= Robert McDuffie =

American violinist

Robert McDuffie is an American violinist. He has played as a soloist with many of the major orchestras around the world including those of New York City, Los Angeles, Chicago, Montreal, Toronto, San Francisco, Philadelphia, Cleveland, Minnesota, Houston, St. Louis, Hamburg Symphony Orchestra, Leipzig Gewandhaus Orchestra, the North German Radio Symphony Orchestra, the Frankfurt Radio Orchestra, the Deutsche Kammerphilharmonie Bremen, Orchestra del Teatro alla Scala, Santa Cecilia Orchestra of Rome as well as the major orchestras of Australia and East Asia.
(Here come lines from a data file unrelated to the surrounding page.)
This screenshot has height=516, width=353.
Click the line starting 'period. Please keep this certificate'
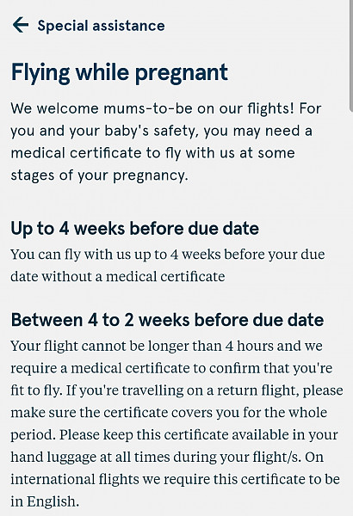coord(175,435)
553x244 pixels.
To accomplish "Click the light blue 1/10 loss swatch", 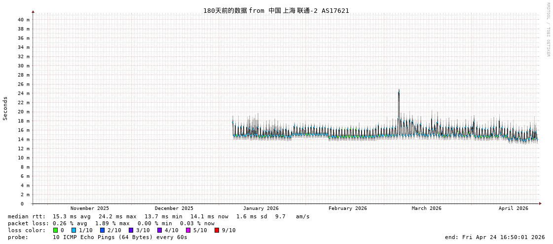I will 74,230.
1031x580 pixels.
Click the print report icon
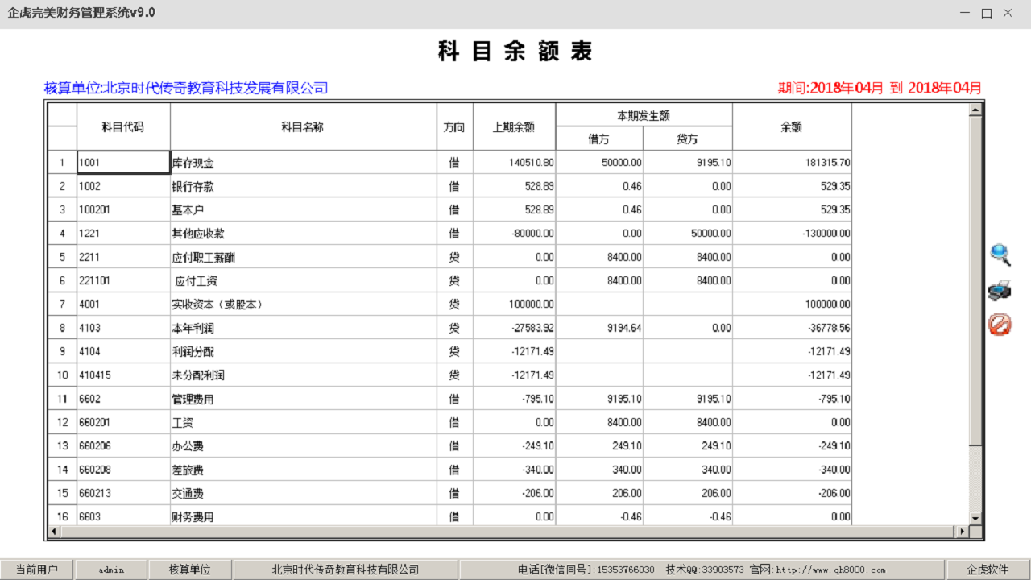point(1000,290)
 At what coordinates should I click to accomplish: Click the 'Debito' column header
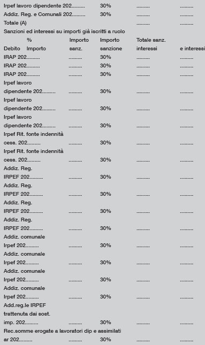coord(12,48)
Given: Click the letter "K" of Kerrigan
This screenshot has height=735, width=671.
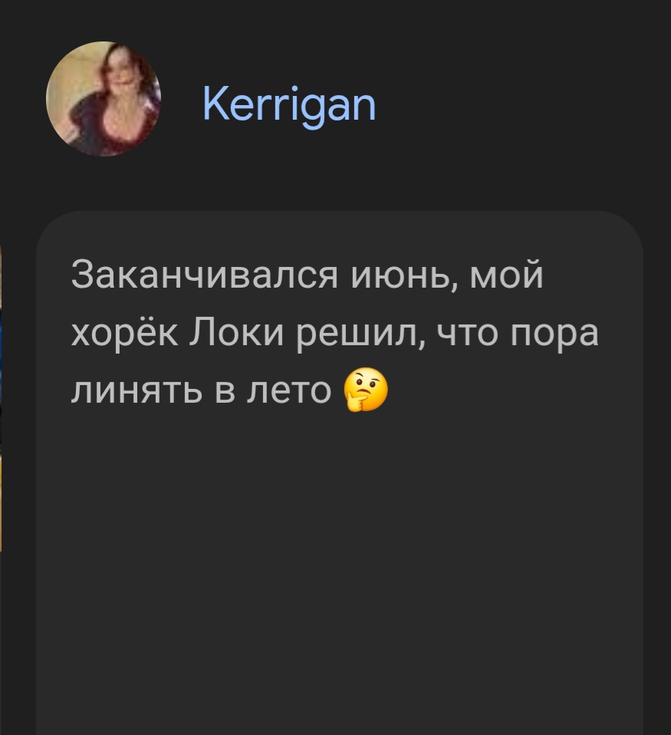Looking at the screenshot, I should pos(215,103).
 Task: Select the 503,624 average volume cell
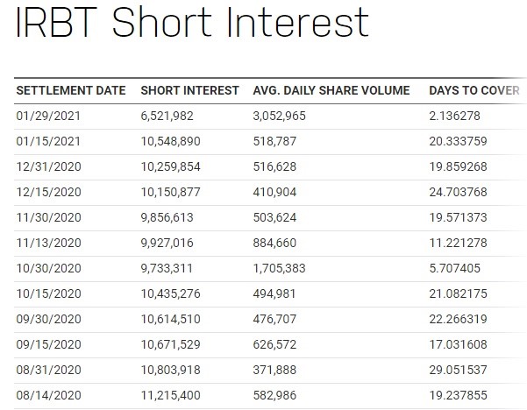point(274,217)
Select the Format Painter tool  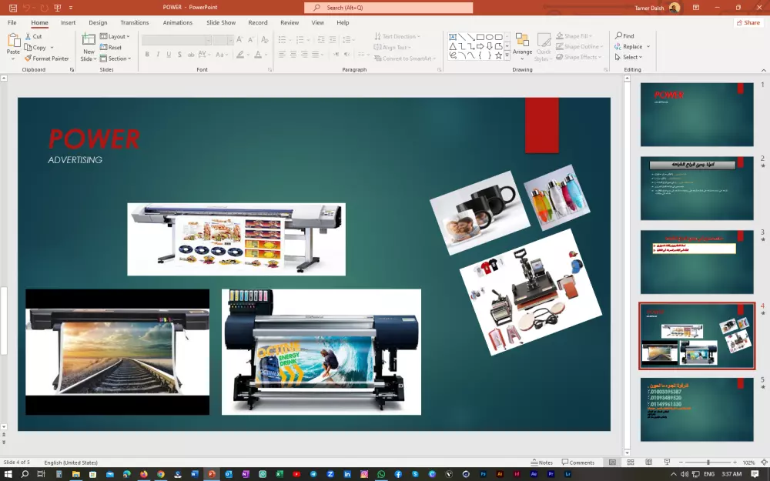point(46,58)
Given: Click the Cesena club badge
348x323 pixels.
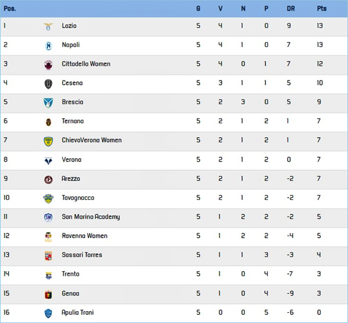Looking at the screenshot, I should [x=49, y=84].
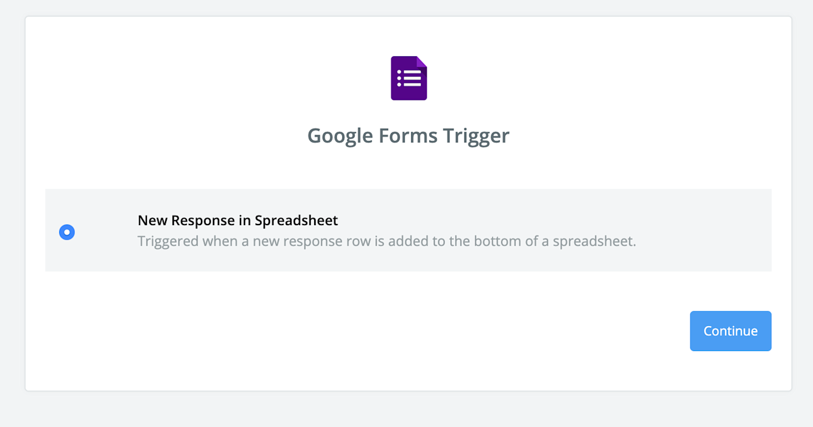Click the trigger description text about response rows

click(x=386, y=241)
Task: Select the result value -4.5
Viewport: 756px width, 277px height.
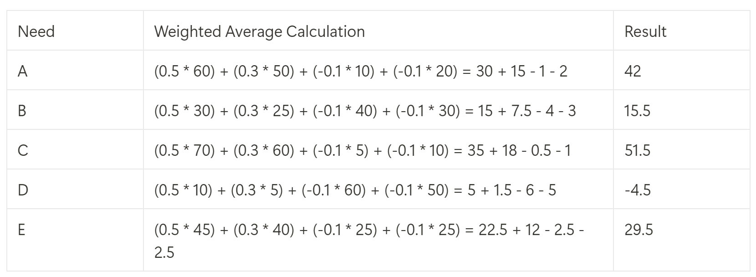Action: (x=638, y=190)
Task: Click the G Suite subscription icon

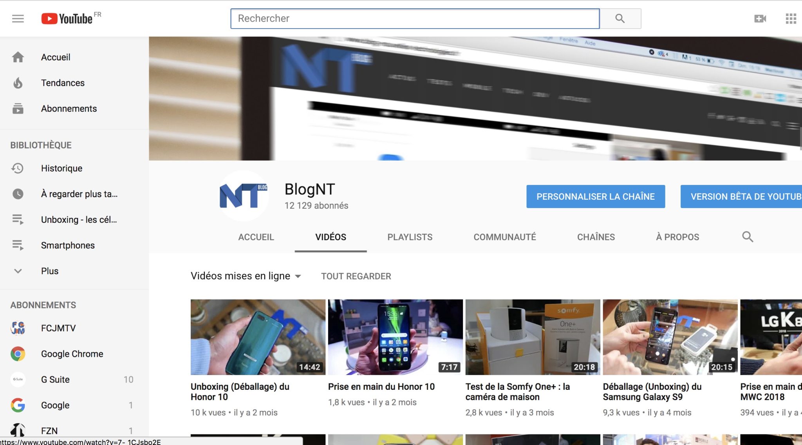Action: 18,379
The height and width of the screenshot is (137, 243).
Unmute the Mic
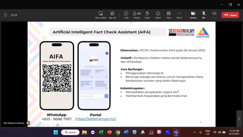204,15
McDuffie has appeared on A&E's Breakfast with the Arts, CBS News Sunday Morning, NBC's The Today Show, PBS's Charlie Rose, National Public Radio, as well as the front page of The New York Times and The Wall Street Journal.

==Biography==
McDuffie was born into a musical family in Macon, Georgia, United States. Both his mother, Susan McDuffie, and his younger sister, Margerie McDuffie, are pianists. He attended the Juilliard School in New York City as a student of Dorothy Delay, spending his summers in her studio at the Aspen Music Festival and School. He plays a Guarneri del Gesù violin made in 1735 named the "Ladenburg" that he purchased for $3.5 million. He was nominated for a Grammy in 1990 for his performance of concertos by Leonard Bernstein and William Schuman. McDuffie is a co-founder and artistic director for the Rome Chamber Music Festival in Rome, Italy. He currently lives in New York City with his wife Camille and two children, Eliza and Will.

In 2016, he toured to support a Concerto for Violin, Rock Band, and String Orchestra with childhood friend and former R.E.M. bassist Mike Mills, along with guitar players William Tonks and John Neff.

==Recordings==
- Viennese Violin: The Romantic Music of Lehár, Kreisler & Strauss (1996)
- Violin Concerto of Samuel Barber (Part of a Collection) (1998)
- Violin Concertos of John Adams & Philip Glass (1999)
- Violin Concertos of Mendelssohn & Bruch (1999)
- Second Violin Concerto of Philip Glass (2010)

==Center for Strings==
The Robert McDuffie Center for Strings of Mercer University offers conservatory-quality music training in a comprehensive university setting. McDuffie leads the center and has served as Distinguished University Professor of Music since 2004. The focus of the center, part of the Townsend School of Music at Mercer's main campus in Macon, Georgia, is to provide highly talented string students the opportunity to learn with some of the nation's most renowned string musicians. The center's home is the Bell House, an antebellum mansion built in 1855 and listed on the National
Park Service’s National Register of Historic Places in 1972. Total enrollment is limited to 27 students: twelve violinists, six violists, six cellists and three bassists.